What information does get_content actually retrieve for an ID? +
get_content pulls comprehensive, deep metadata. It includes provenance, detailed descriptive text, and links to the digital assets associated with that record.
Can I combine search_records and search_category in one go? +
While you can't force it into a single tool call, your agent is designed to chain them. You ask for 'Art from the 19th Century,' and the system runs search_category first, followed by a targeted search_records.
How do I properly authenticate when using search_records? +
You must provide your specific Smithsonian API Key in the connection settings. This key authorizes all calls to search_records. Your AI client handles the authentication automatically after you connect it via MCP.
If I use get_content with an invalid record ID, what error message should my AI client expect? +
The server returns a specific 'Record Not Found' code and details. Your agent can check this response to handle missing IDs gracefully without failing the entire process.
Are there limitations on how many records I can query using search_records in a single run? +
The Smithsonian API enforces standard rate limits to prevent overuse. If you hit the limit, your agent will receive an HTTP 429 error and needs to pause before retrying.

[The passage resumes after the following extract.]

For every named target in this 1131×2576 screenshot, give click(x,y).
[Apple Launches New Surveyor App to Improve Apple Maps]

Does search_category allow filtering by non-museum data types, like scientific measurements? +
No, search_category maps only to defined Smithsonian collections and units. It restricts search results strictly to established cultural or historical metadata fields for accuracy.
Can I search for specific historical figures across all Smithsonian museums? +
Yes! Use the search_records tool with your query (e.g., 'Abraham Lincoln'). It will return matching records, images, and artifacts from across all Smithsonian units.
How do I get the full metadata for a specific museum object? +
Use the get_content tool with the unique identifier (ID) of the record. This will fetch detailed metadata, including descriptions, dates, and media links.
Is it possible to limit my search to just art or science categories? +
Yes, the search_category tool allows you to specify a category (like 'art', 'history', or 'science') along with your search query to get more targeted results.